From the creative point of view, the spaces of intercultural creation must be, above all, spaces of exposition and dialogue (dialoguing does not mean trying to convince, although sometimes it seems that this is forgotten), which most of the time will result in “conglomerates” (where the parts are simply put next each other, sometimes without much meaning) and from time to time, exceptionally and magically, can lead to fusions (where the parts are diluted into a brand new creation with its own and differentiated personality).
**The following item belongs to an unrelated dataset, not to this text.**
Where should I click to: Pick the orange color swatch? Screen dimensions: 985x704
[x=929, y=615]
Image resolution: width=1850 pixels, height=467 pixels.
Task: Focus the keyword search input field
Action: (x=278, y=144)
However, in both cases it is essential to strengthen them as spaces of freedom and experimentation.
Independence is fundamental and we must foster it but dirigisme is as bad as uncontrolled growth
Quite, due to certain idleness, the creation of centres and activities aimed at the exchange of cultural and creative experiences is left in the hands of private initiative. Independence is fundamental and we must foster it (while avoiding excessive institutionalisation because of the natural tendency to parasitical exploitation of already established associations), but dirigisme is as bad as uncontrolled growth. And in this case we understand control as the capacity to offer a protective framework to grassroots interactions that optimises resources and avoid useless duplications. To conclude, we can state that given that there is no ideal or universal model of multiculturalism and that this cannot be designed “à la carte”, as Jordi Moreras would say,[8] the actions must respond to specific demands and adapt to the unpredictable progress of the populations around us.
Notas
[1] Rico Lie, “Spaces of Intercultural Communication”, New York, Hampton Press, 2003.
[2] Mary Nash, “Identitats, espais socials i multiculturalisme: visions del passat i del present”, in Carme Fauria and Yolanda Aixelà (coord.), Barcelona, mosaic de cultures, Museu Etnològic / Ed. Bellaterra, Barcelona, 2002.
[3] Iker Barbero González, “Hacia modelos alternativos de ciudadanía: análisis socio-jurídico del movimiento Sin papeles”, doctoral thesis, Universidad del País Vasco, 2010.
[4] Territories continue to be a chessboard on which to subtly or openly redraw the spaces of control and the areas of influence. What happens, to use a burning example, with the Azawad area? See Hélène Claudot-Hawad, “Business, profits souterrains et stratégie de la terreur. La recolonisation du Sahara”, published on //temoust.org, 7th April 2012, and Yidir Plantade, “Les crises identitaires ne sont solubles ni dans la démocratie, ni dans le développement”, published on www.lemonde.fr, 10th April 2012.
[5] Bouziane Daoudi and Hadj Miliani, Beurs’ Melodies. Cent ans de chansons immigrées du blues berbère au rap beur, Ed. Séguier, 2002.
[6] Bouziane Daoudi and Hadj Miliani, L’aventure du raï. Musique et société, Inédit Point Virgule. 1996.
[7] See “Mahdi Charef. Cineasta y escritor de la emigración”. Interview published in issue 4 of Zaqafa-Cultura, 1998. (Mahdi Charef was one of the first creators who emerged from what was called the damned triptych of immigration in France: beur-banlieue-baston.)
[8] Jordi Moreras, “¿Una alteridad no deseada? Las comunidades musulmanas en Barcelona”, in Barcelona, mosaic de cultures, Museu Etnològic / Ed. Bellaterra, 2002.